La ingenuas monjas, que tanto habían presumido de la vocación de su pupila, advirtieron con gran asombro que mademoiselle Rouault parecía
escabullírseles de las manos. Y es que tanto le habían prodigado los oficios,
los retiros, las novenas, los sermones, tanto le habían predicado el respeto
que se debe a los santos y a los mártires, y tantos buenos consejos le habían
dado sobre la pureza del cuerpo y la salvación del alma, que hizo como los
caballos cuando les tiran demasiado de la brida: se paró en seco y escupió
el bocado de los dientes. Aquel espíritu, positivo en medio de sus entusiasmos, que había amado la iglesia por sus flores, la música por la letra de las romanzas y la literatura por sus excitaciones pasionales, se sublevó ante los misterios de la fe, de la misma manera que se irritaba más contra la disciplina, que ahora sentía en abierta contradicción con su natural constitución. Cuando su padre la sacó de la pensión, las monjas no lamentaron verla partir. La superiora llegaba a considerar que, en los últimos tiempos, se había vuelto poco respetuosa con la comunidad.

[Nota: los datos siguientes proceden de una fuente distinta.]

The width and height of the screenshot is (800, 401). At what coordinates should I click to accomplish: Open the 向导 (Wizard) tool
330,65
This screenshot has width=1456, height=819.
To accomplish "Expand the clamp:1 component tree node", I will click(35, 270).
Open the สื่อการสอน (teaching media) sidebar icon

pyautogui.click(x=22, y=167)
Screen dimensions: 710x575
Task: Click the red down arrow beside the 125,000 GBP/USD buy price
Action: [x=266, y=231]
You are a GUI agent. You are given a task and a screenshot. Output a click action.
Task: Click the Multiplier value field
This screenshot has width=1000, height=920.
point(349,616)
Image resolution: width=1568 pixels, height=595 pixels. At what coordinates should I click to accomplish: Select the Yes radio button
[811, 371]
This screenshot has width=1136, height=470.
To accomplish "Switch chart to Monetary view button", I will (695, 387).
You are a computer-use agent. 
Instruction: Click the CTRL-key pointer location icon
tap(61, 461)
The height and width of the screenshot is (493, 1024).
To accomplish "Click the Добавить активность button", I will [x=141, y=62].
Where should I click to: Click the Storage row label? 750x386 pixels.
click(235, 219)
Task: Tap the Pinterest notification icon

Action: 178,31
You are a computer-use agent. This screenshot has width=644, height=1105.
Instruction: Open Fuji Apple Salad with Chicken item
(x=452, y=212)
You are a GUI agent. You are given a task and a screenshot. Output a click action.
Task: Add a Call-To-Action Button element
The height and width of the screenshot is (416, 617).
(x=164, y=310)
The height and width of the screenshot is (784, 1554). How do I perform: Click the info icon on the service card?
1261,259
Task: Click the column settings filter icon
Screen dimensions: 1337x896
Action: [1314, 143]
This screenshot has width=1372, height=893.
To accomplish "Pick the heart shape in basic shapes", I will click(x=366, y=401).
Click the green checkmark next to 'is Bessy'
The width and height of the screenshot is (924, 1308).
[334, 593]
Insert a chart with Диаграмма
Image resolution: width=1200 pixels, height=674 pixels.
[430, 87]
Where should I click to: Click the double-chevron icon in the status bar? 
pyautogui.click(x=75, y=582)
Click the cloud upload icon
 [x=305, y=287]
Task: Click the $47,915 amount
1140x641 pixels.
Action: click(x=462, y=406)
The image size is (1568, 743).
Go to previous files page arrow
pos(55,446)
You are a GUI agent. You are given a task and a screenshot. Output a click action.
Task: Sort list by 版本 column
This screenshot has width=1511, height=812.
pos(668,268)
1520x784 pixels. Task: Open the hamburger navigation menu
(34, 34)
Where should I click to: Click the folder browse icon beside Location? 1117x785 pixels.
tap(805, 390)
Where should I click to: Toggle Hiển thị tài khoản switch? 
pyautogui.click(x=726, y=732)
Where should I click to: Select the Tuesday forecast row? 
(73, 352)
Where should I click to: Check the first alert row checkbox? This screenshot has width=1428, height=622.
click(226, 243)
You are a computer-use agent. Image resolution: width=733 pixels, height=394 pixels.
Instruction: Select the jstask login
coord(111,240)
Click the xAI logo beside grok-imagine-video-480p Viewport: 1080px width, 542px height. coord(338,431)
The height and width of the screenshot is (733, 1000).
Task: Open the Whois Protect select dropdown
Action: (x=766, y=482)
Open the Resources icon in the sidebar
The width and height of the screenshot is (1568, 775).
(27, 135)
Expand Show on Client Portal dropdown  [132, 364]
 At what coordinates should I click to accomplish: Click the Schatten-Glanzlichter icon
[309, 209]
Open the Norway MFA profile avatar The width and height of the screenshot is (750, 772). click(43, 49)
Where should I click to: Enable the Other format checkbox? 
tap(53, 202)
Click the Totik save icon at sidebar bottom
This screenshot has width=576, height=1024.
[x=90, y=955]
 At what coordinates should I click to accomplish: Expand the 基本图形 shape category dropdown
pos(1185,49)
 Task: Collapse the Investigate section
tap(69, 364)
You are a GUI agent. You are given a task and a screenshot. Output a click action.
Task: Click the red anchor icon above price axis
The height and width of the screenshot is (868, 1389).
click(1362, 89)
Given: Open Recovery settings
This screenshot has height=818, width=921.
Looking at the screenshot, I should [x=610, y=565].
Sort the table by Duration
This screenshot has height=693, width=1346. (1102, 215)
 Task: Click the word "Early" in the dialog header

Al volver a easa, Emma se complació al principio en mandar a los criados, luego se cansó del campo y echó de menos el convento. Cuando Charles fue a Les Bertraux por primera vez, se creía muy desilusionada, como una persona que ya no tiene nada que aprender, que ya no puede sentir nada.
Pero la ansiedad de aquella nueva situación, y acaso la irritación causada por la presencia de aquel hombre, bastó para hacerle creer que por fin poseía aquella maravillosa pasión que hasta entonces fuera para ella como un gran pájaro de plumaje rosa, revoloteando en el esplendor de los cielos poéticos ... Ahora no cabía la posibilidad de imaginar que aquella calma en la que vivía fuese la felicidad que había soñado.